Para seguir com a ideia do que seria o projeto Xbox, Bill Gates e Ballmer foram literalmente enganados pela equipe.

O massacre no dia dos namorados

Nat Brown, que na época estava na equipe, lembrou que a única forma de seguir com o projeto era dizer que o Windows seria usado como sistema operacional.

Quando Gates e Ballmer descobriram que na prática não era exatamente isso, a fúria tomou conta. O momento, no dia 14 de fevereiro de 2000, ficou conhecido como O massacre no dia dos namorados.

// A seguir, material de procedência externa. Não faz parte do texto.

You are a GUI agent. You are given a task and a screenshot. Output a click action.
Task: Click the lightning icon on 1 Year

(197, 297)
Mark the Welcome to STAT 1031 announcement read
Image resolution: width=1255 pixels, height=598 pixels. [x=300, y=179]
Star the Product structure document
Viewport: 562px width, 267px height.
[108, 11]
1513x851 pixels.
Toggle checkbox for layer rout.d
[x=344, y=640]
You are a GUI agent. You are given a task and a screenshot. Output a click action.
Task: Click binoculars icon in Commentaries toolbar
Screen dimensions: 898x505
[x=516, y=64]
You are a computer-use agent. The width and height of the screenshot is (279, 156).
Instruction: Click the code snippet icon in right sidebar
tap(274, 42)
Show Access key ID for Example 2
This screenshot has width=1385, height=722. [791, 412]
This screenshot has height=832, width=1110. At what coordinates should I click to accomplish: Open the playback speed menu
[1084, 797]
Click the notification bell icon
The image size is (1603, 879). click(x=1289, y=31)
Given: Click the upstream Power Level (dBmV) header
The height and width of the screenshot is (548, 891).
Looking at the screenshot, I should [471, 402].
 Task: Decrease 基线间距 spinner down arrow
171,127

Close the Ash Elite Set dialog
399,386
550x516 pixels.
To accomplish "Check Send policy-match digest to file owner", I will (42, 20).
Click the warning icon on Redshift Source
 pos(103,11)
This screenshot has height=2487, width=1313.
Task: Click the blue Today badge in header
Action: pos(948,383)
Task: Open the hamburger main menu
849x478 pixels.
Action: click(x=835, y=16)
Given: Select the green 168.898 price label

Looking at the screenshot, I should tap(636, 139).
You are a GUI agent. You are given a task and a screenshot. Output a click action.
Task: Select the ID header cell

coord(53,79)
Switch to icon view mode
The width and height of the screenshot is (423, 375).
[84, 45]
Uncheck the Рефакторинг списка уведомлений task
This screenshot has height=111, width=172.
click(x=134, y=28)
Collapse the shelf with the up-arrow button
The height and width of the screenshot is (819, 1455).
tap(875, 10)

Esse dia podia ter colocado tudo a perder para o Xbox.

Gates invadiu a reunião, gritou com a equipe e expressou frustração por ter sido enganado, ele considerou que deixar o Windows em segundo plano era uma afronta a tudo que ele tinha feito na empresa. Na prática, o sistema foi um kernel altamente modificado baseado no Windows 2000. Gates também reclamou dos crescentes custos do projeto de hardware.

“Então entramos na reunião às quatro da tarde do Dia dos Namorados — o Bill entra segurando uma apresentação em PowerPoint e grita: ‘Isso é um maldito insulto a tudo que eu fiz nesta empresa!’ E foi assim que começou. Todo mundo olhou pro [diretor e designer do Xbox, J Allard], porque sabíamos que o Bill estava furioso com o lance de não usar Windows”, relembrou Fries em 2016.

Sobrou até mesmo para Blackley. No refeitório, Ballmer teria gritado com ele: “VOCÊS VÃO PERDER TODO O NOSSO DINHEIRO”.

O flerte com o cancelamento, em relação aos rumos que ele estava tomando, foram reais.

O que salvou o projeto?

Algo parecido com a estratégica que os envolvidos com o projeto PlayStation usaram para convencer a Sony de seguir em frente, mesmo após ter tomado um pé na bunda da Nintendo. Um certo apelo para o emocional.

A equipe mostrou como a Sony estava ganhando terreno. A Microsoft deixaria a empresa japonesa tomar espaço, no controle do entretenimento digital, bem diante dos seus olhos?

“Aí o Bill e o Steve se entreolham e dizem: ‘É… e a Sony?’ Então o Bill vira e fala: ‘Vou dar a vocês tudo o que pedirem.’ E o Ballmer repete a mesma coisa. Eu olho pro Robbie (que na época era líder da recém-criada divisão de jogos e entretenimento interativo), e digo: ‘Essa foi a reunião mais estranha da minha vida.’”, acrescenta Fries.

O que foi vendido para convencer os executivos não foi somente a ideia de um console, o que eles estavam mostrando ali era uma ideia de futuro da Microsoft. Ed Fries também tocou num ponto que interessava muito Gates e Ballmer: grana.

Destacou os lucros significativos que a Sony estava obtendo com o negócios de jogos, sugerindo que era um mercado altamente rentável e que a Microsoft deveria entrar.

E assim foi. Console foi lançado em 2001, com GPU MCPX3, da NVIDIA, e processador Pentium II, da Intel. Mesmo acumulando entre US$ 5 e US$ 7 bilhões em prejuízo, o projeto ganhou sobrevida e pavimentou o caminho para o sucesso que seria o Xbox 360.